電力品質對於配電系統是相當重要的。由於電力品質問題的成因是複雜且難以偵測，在實際的電力工程上，趨向使用電力電子技術於電力傳輸線與配電系統。統一電能質量調節器(UPQC)是一種性能優良的新型電力電子裝置，它能夠對電力系統中易出現的多種電壓、電流質量問題進行綜合補償，但是目前沒有特別適用的控制方法能保證其雙向多功能補償特性的實現。在現有的電力電子裝置中，對於提昇電力品質，整合式強化電力品質調節器似乎是最先進且有效的裝置。本論文將焦點設於整合式強化電力品質調節器。一般而言，整合式強化電力品質調節器與強化電力潮流控制器有相同的功率電路，其架構是基於串並聯轉換器，中間使用電容器連接。整合式強化電力品質調節器並聯側控制目標為補償電源電流於負載電流失真的情形，串聯側控制目標為補償負載電壓於電源電流失真的情形。本論文使用同步旋轉座標法，發展改善整合式強化電力品質調節器的控制架構，並有以下的特點：(1)使用串聯控制於電壓驟降與驟升之補償; (2)使用並聯控制於虛功補償並考慮轉換器所能提供之容量。對於整合式強化電力品質調節器的模型與參數設計於論文中也有所討論。本論文以PSCAD模擬軟體測試所提出之控制架構。模擬結果測試各種操作情形，證明所提出之控制架構是有效的。

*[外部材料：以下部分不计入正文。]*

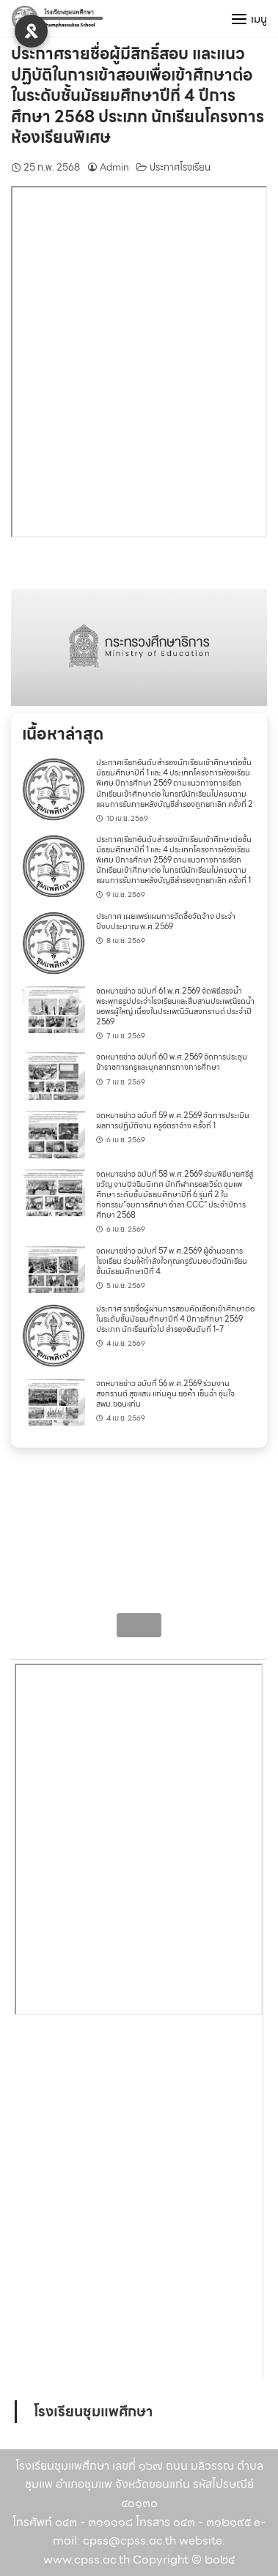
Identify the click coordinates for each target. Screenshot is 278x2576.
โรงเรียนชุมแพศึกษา (93, 2411)
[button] (139, 647)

Electric power quality is one of the most important indicators of power distribution systems. Since the causes of power quality problems are generally complex and difficult to detect, applications of power electronics in power transmission and distribution systems become a new trend in power engineering practice. Unified Power Quality Conditioner (UPQC) is a new power electronic equipment with excellent performance, which can synthetically compensate familiar voltage and current quality problems of power system. However, there’s no control method which is very suitable for UPQC. Among all existing power electronics apparatus, the Unified Power Quality Conditioner (UPQC) seems to be the most advanced and effective way for power quality enhancement. In this thesis, we will focus on the UPQC. Generally speaking, the UPQC and UPFC (Unified Power Flow Controller) have a power circuit the same which is based on series and shunt power converters that share a single DC link. The shunt controller is implemented for load current compensations under harmonic distortion conditions while the series controller is designed for voltage sourced compensations. By applying the (SRF) theory, an improved UPQC control configuration will be developed in this thesis with the following new features: (1) a voltage sag/swell compensator is implemented in the series controller for dynamical voltage restoring, and (2) a reactive power compensation scheme is developed for the shunt controller with considering power ratings of the shunt converter. Practical considerations about UPQC modules and parameters settings are also discussed in details. The proposed control configuration has been validated under the PSCAD simulation environments. Simulation results on various operating conditions have been performed to verify the effectiveness of the proposed control configuration.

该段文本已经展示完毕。